No he regresado a Rusia desde hace mucho tiempo y no puedo decir que me sienta especialmente nostálgico acerca de las estéticas totalitarias. Sin duda existe algo en común entre el kitsch barato de Trump y la propaganda neoimperialista de Putin: ambos tratan de salvaguardar los intereses del mismo tipo de nuevo rico-gánster-capitalista.

Creo que en Lost Boys he capturado la Rusia poscomunista de una forma muy personal, sincera y poética. Y eso fue hace casi 20 años. Lo que ves ahora en la moda es una mera réplica cultural.

¿Quiénes son los modelos que fotografiaste para Bros & Brosephines? ¿Cuál es su historia?
Hay chicos, chicas y todo lo que va entre medio. Trabajo sobre todo con amigos y voluntarios y les dejo contar sus propias historias. Tuve la suerte de colaborar con un fantástico equipo de compañeros artistas y personalidades, y todos ellos aportaron su voz y su visión únicas a este proyecto.

Normalmente utilizas cuerpos bastante atractivos en tu obra. ¿Has considerado explorar otras formas corporales menos convencionales en tu trabajo?
He fotografiado montones de cuerpos de todo tipo. Estoy trabajando en un par de proyectos para nuevos libros que no tienen nada que ver con el género o la sexualidad.

Uno es de retratos artísticos: he disfrutado mucho trabajando con personas maduras como Marina Abramović, Chuck Close, Gilbert & George, Edmund White... Y ahora estoy realizando una serie de retratos en la ciudad del Rugby, con un amplio espectro de cuerpos y edades desde adolescentes de 16 años hasta tíos de 50.

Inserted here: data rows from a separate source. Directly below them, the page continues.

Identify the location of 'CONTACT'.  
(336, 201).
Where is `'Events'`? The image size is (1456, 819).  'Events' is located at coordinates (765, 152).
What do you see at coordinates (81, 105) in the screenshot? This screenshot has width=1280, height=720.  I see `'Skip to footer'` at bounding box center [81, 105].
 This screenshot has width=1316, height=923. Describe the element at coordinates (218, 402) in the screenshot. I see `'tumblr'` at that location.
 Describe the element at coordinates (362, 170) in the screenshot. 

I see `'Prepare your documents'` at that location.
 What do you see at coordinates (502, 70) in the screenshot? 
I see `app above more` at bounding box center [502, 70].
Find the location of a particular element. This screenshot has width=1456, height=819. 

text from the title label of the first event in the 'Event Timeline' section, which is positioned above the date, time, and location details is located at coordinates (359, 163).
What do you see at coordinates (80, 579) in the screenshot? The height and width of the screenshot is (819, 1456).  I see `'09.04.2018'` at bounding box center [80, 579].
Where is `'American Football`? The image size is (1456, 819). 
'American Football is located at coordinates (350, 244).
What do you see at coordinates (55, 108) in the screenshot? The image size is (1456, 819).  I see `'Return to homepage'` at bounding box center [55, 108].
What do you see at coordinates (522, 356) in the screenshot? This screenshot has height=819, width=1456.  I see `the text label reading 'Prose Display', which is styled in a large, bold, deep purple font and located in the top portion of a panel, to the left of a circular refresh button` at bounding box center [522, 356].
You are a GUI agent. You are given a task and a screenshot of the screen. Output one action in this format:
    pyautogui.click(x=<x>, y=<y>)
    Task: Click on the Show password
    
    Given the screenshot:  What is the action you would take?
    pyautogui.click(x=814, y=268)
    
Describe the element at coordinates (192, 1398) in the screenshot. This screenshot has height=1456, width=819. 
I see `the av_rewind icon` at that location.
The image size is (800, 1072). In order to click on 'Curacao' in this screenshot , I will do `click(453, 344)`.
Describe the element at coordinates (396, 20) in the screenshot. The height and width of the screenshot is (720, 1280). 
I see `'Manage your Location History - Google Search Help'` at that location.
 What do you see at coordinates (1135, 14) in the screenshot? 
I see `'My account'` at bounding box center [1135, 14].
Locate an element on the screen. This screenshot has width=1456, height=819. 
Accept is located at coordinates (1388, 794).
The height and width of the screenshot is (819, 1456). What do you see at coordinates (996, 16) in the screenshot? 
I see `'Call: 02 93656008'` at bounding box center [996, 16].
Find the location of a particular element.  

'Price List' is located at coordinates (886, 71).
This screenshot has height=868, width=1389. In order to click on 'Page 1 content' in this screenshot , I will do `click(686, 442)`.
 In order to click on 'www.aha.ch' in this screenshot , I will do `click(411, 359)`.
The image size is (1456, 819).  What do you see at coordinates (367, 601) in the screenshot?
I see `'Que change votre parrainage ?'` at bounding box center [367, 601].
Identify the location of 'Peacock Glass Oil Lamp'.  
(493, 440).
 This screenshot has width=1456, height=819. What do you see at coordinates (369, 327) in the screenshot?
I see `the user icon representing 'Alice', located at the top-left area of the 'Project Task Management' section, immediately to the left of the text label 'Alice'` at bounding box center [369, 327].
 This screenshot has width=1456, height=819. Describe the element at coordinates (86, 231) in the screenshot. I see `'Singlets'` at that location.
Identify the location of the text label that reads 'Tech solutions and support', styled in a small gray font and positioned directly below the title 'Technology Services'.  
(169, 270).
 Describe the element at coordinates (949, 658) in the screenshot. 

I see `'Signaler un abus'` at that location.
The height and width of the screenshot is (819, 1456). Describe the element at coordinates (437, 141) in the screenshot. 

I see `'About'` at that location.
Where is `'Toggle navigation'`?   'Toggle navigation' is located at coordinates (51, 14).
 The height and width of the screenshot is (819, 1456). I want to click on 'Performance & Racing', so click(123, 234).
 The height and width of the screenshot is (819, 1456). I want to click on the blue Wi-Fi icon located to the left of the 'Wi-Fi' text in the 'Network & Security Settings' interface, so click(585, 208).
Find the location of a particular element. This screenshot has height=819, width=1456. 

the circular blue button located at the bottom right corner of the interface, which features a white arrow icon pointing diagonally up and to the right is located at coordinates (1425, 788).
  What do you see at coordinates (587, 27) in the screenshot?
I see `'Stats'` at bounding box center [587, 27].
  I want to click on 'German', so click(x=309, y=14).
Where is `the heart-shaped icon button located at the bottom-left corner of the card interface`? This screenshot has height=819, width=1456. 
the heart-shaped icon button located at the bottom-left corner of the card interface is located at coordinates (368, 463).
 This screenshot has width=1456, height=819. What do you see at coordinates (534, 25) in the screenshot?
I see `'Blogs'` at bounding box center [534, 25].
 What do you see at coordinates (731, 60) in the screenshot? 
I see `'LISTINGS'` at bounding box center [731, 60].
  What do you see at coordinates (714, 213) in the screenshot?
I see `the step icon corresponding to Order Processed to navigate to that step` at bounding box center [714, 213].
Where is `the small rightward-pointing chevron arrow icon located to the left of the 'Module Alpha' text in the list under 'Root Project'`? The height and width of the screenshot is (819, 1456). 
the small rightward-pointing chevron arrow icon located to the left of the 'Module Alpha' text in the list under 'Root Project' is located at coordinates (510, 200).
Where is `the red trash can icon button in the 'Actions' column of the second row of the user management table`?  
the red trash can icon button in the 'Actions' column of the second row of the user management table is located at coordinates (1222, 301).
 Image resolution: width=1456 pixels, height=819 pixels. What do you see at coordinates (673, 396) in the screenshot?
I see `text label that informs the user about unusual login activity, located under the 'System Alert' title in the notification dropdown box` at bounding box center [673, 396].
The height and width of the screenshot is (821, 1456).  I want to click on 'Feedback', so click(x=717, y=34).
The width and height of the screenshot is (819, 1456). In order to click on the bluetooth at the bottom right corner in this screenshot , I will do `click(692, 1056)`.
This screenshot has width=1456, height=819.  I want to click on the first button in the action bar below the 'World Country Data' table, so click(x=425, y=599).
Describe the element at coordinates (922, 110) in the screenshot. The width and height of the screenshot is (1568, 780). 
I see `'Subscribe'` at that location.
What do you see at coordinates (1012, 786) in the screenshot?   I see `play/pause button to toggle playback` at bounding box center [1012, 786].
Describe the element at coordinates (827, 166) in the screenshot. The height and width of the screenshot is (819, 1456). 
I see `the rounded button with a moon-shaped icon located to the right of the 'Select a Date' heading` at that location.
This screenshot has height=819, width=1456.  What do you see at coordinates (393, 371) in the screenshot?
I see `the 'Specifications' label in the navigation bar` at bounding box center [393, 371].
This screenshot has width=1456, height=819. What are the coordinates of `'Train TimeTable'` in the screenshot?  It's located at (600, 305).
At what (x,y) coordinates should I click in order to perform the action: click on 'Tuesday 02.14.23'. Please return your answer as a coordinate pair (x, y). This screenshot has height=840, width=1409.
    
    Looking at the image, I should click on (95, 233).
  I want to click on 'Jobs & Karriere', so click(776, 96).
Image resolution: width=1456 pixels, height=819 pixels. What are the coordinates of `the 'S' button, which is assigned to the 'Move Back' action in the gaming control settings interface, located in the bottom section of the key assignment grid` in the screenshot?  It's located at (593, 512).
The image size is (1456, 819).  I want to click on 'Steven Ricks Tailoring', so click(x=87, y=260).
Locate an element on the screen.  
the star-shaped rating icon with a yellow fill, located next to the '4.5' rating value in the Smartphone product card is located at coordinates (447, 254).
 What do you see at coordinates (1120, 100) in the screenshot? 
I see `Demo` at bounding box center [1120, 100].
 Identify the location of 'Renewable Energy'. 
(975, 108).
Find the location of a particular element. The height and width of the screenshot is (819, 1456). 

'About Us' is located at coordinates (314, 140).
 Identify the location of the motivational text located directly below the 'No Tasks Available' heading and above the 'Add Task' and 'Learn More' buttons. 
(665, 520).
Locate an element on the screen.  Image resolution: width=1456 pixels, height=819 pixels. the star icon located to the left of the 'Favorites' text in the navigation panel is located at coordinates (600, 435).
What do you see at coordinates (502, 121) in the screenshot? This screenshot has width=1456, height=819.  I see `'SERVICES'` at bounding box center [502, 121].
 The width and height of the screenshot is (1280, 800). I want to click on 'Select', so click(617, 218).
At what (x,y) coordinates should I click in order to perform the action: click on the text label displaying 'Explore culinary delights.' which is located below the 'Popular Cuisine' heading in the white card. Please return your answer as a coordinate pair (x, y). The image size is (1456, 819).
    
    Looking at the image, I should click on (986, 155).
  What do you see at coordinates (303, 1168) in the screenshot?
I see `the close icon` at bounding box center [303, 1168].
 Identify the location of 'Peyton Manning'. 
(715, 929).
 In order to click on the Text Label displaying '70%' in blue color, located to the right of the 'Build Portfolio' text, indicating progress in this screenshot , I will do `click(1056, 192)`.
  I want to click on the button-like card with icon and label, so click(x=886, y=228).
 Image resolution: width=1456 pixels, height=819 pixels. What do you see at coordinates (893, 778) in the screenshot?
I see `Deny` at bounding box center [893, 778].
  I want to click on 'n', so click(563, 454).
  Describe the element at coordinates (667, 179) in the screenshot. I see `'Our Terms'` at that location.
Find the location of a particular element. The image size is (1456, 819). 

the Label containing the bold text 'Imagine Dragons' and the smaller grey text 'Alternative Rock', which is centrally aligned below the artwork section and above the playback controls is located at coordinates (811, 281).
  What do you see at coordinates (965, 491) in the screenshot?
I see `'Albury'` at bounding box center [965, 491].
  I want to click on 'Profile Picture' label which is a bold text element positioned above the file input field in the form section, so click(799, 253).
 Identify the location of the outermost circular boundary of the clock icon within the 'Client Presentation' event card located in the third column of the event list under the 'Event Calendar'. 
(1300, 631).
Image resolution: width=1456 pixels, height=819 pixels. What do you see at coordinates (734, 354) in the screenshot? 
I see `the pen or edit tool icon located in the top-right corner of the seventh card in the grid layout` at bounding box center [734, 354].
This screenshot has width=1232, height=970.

Son auténticos jugadores de rugby, no el típico tipo de modelos. Todo el proyecto gira en torno a la diversidad de personalidades, rostros y formas. Para mí todo se centra en la belleza interior y en el espíritu.

¿Con qué cámara fotografías? ¿Recuerdas tu primera cámara?
Utilizo diferentes cámaras: mi Lumix, mi Leica, mi Olympus, mi Yashica y mi Holga de confianza. Voy intercalando las cámaras digitales y las analógicas y me encanta fotografiar con viejas cámaras Polaroid.

Mi primera cámara fue una antigua FED soviética, que tomé prestada a mi padre cuando era adolescente. En aquella época, él aspiraba a ser fotógrafo. Tenía un primitivo cuarto oscuro de fotografía instalado en nuestro cuarto de baño, lo que provocaba incomodidad a toda la familia. Por desgracia, mi familia nunca apoyó mi trabajo. Mi padre una vez lo describió como "porquería anal". ¡Gracias, papá!